Adverse possession is a legal term describing how someone can gain a legal title over property owned by someone else. Theoretically speaking, a person can trespass on a piece of land and like it so much that they decide to stay. Once they stay, they start to clean it up, make it productive or otherwise improve it to the point where making them leave the land would be a hardship.
While this could be a stranger moving onto an isolated or forgotten piece of land or property, it more often involves a neighboring property owner who uses the land over time or otherwise treats it as their own. They may even have bought an adjoining parcel thinking that it also included land that is legally held by someone other than the person who sold it to them. The occupant may then build a barn or other structure on the property, thinking the land is theirs.

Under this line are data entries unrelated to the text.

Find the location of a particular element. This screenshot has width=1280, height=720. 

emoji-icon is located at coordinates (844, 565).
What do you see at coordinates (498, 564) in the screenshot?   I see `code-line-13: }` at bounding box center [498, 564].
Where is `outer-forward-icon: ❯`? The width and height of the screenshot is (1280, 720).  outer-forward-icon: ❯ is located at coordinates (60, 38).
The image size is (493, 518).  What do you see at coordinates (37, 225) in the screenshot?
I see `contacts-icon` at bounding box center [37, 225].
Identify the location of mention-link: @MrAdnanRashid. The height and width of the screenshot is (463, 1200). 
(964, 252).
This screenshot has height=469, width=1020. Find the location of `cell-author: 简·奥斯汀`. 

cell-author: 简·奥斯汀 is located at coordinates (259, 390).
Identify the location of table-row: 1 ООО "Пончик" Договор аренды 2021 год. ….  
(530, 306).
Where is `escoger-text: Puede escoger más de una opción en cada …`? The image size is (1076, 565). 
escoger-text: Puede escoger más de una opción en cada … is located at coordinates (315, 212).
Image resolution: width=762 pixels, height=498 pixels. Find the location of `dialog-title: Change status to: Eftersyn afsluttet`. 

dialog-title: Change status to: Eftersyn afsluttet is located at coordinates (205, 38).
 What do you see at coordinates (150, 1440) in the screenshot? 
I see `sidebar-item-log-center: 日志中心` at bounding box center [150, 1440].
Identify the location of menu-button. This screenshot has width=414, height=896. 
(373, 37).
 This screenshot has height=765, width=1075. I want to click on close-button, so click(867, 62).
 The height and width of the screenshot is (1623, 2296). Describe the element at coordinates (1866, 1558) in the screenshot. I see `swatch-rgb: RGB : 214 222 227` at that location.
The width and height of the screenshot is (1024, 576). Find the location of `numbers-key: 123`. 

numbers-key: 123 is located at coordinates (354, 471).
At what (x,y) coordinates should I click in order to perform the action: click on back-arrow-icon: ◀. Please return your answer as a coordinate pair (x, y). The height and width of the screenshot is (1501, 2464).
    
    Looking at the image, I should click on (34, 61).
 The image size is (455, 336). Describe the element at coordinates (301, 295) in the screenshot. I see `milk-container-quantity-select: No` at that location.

Requirements for adverse possession
Those who use a property, but do not have title must satisfy four requirements:
- They must enter the property without the owner’s permission.
- They must be present on the land, treating it as their own (including paying taxes).
- They must use the land in an obvious or open way, such as cultivation.
- They must use the land for continuous periods without sharing it.
The landowner with the title has five years to challenge the claim, and then the title passes to the trespasser. In all cases, the burden of proof remains with the trespasser – often, it includes the trespasser paying taxes and cultivating the land.
Texans take property ownership very seriously
Land disputes happen, and sometimes, they will involve adverse possession. These disputes can be hard-fought, with both sides adamantly believing that they own the property. It can lead to court battles between neighbors who were once friendly.